The way we think about God and the cosmos, consider how the creation works and how we as a race and individuals fit into it, is called “cosmology.” We all operate with a cosmology. This is true whether we thought much about it or not. I find that many people, even Christians, do not think about it much at all. We are given bits and pieces of a cosmology from Church, the Bible and our culture, but often we are not very intentional in developing a life that is shaped and formed by a thoroughly biblical cosmology. We may think that believing in Jesus is enough, and apart from this, how we think about creation doesn’t really matter. However, cosmology, the “science” of “how all things fit together,” is essentially linked to our spirituality. In our discussion above on the Enlightenment, we found that our culture has lost hope in a comprehensive theology or philosophy that can inform us how all things fit together. Instead, it is committed to eclecticism, and this attitude has subtly made its way into the fabric of Christian thought. This contributes to our spiritual and moral brokenness.

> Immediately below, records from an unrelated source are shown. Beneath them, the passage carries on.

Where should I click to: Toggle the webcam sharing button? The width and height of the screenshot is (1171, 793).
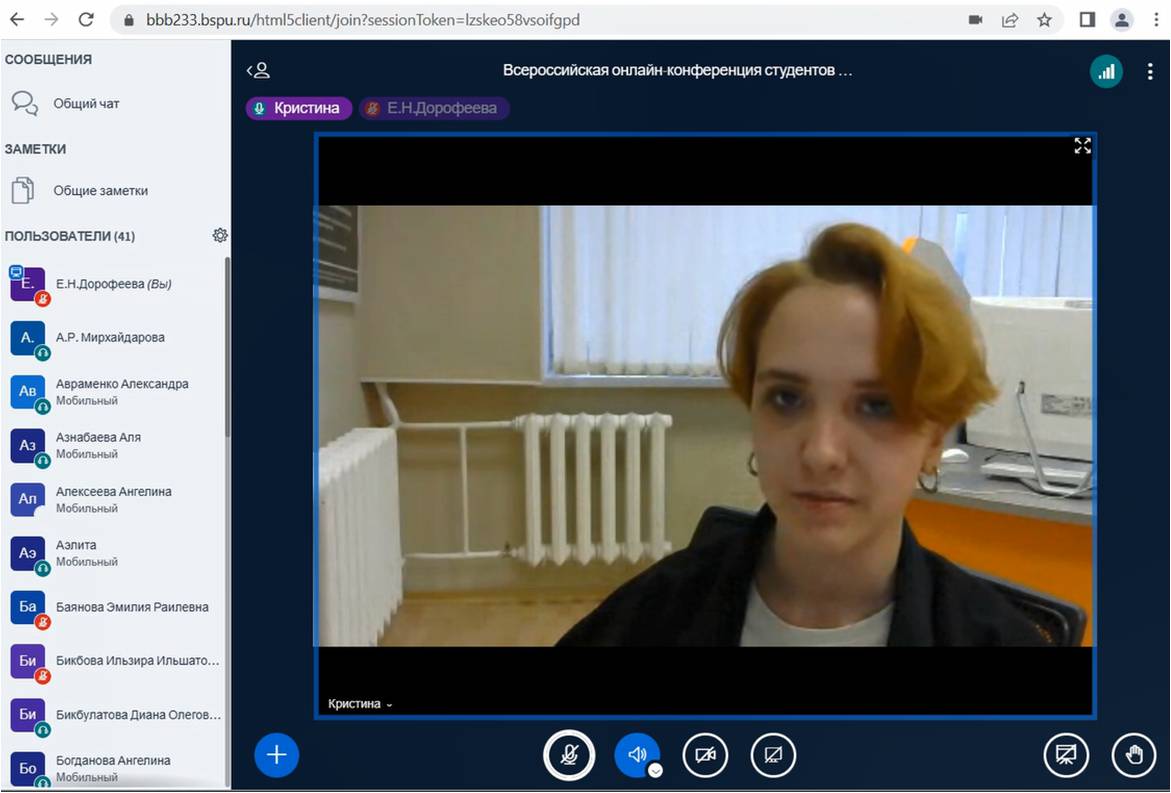click(x=705, y=755)
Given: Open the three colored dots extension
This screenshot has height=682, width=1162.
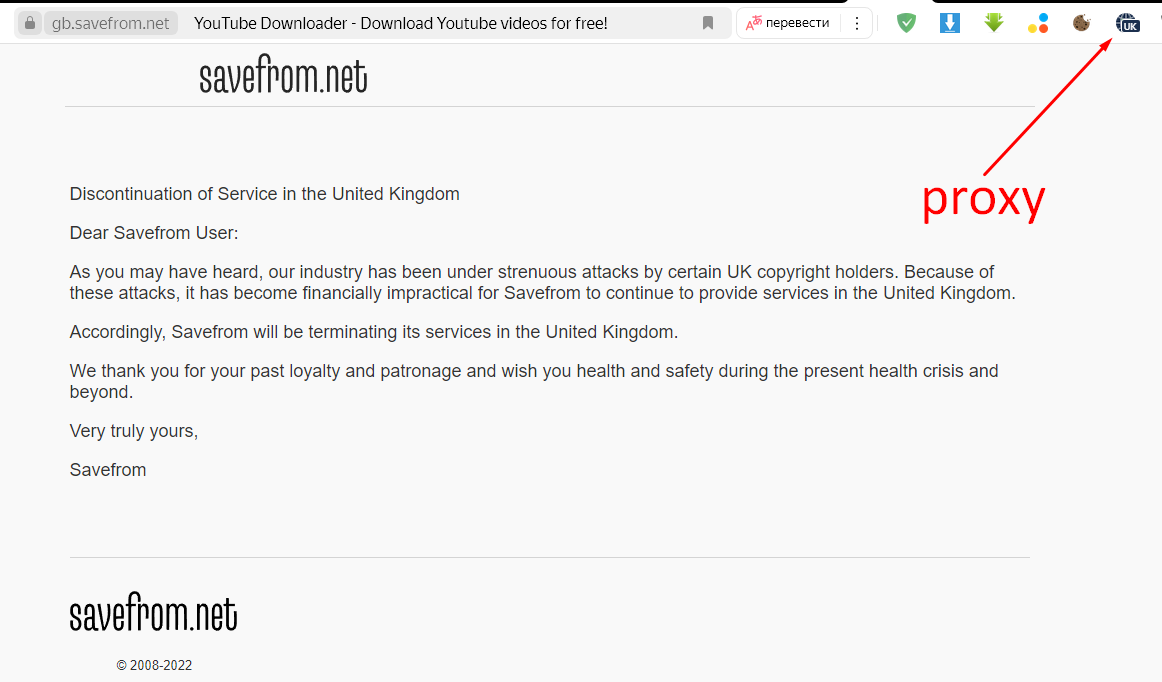Looking at the screenshot, I should (x=1038, y=22).
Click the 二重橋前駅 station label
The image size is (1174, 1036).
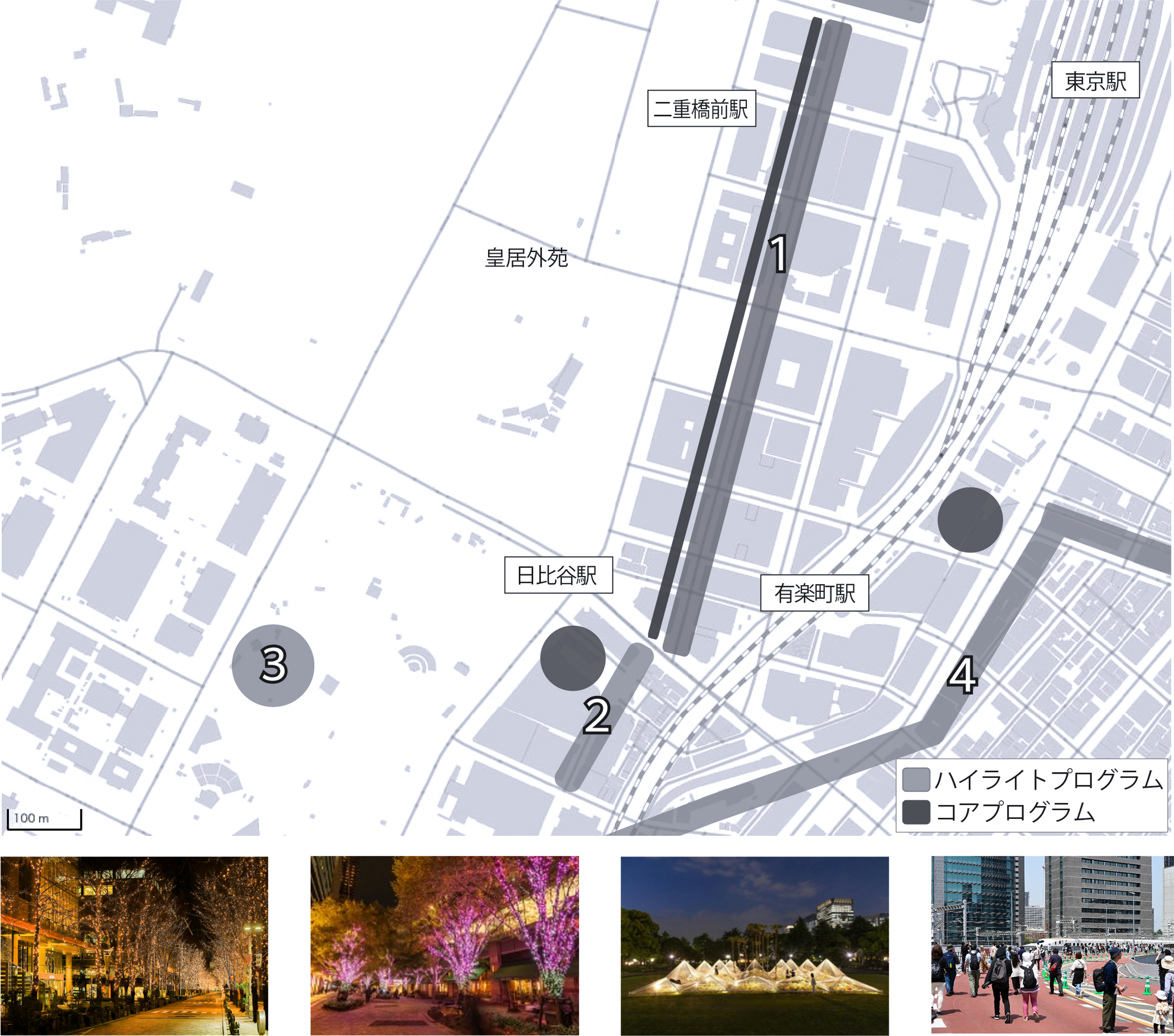[701, 109]
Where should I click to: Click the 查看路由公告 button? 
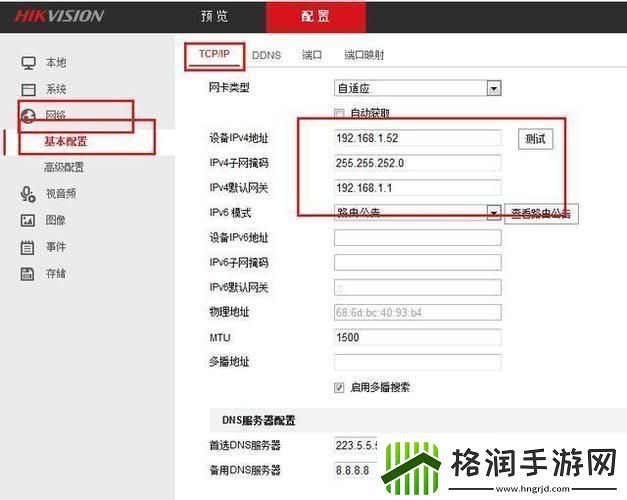(541, 213)
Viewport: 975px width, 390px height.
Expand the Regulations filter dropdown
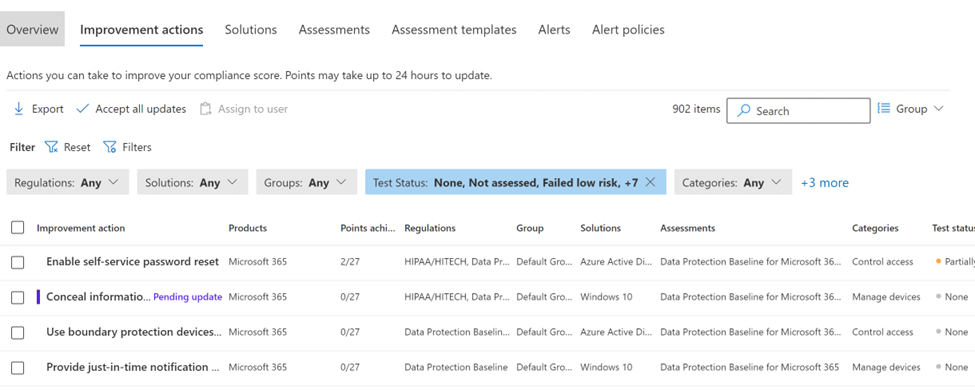click(68, 182)
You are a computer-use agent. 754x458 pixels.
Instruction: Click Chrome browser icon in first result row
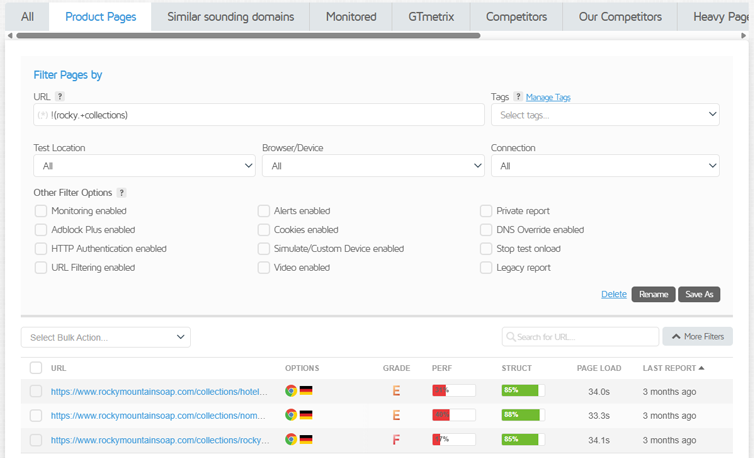pos(291,391)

Let me introduce to you a very simple way of understanding biblical cosmology. I call it the “cosmic triangle.” It is found in the opening two chapters of Genesis. Imagine three points making a triangle. The top point is God who is above and beyond creation, and not essentially a part of it. We find this idea in the very first verse of the Bible where “in the beginning, God created the heavens and the earth.” Here we are introduced to a Creator-God who exists outside of space and time. We call this “transcendence” in that God goes beyond any creature or idea a creature might have of Him.

Now let us consider the next point which we place down and to the right of our point of transcendence. We call this point space/matter. Here we have all that God created in the six days of creation; all the wonderful things God made in heaven and earth and the space to give room for them. We see that God proclaimed them “good.” “Good” is a theological word; it includes the idea of “pleasing to the senses,” and as we shall see, far more.

Directly across from this point of space/matter and down and to the left of transcendence is the point which we call “time,” completing the triangle. God created everything in the context of time. Time itself is a creation, but as we shall see, it reflects something of the reality of transcendence.

We now have our triangle. (I would diagram it for you if I knew how to do this on the website software.) We have God and transcendence above, and below, belonging to creation, space/matter and time. In the next few weeks we will discuss each of this and show how they relate to one another, forming a complete cosmology. For now let us say that how we understand each point of the triangle is critical to our lives and worship. Moreover, this simple cosmic triangle helps us to evaluate every world view that is thrown at us through the media or literature. We always must ask, what is this person saying about transcendence, space/matter, and time? Finally, we hope to understand Jesus better through the cosmic triangle.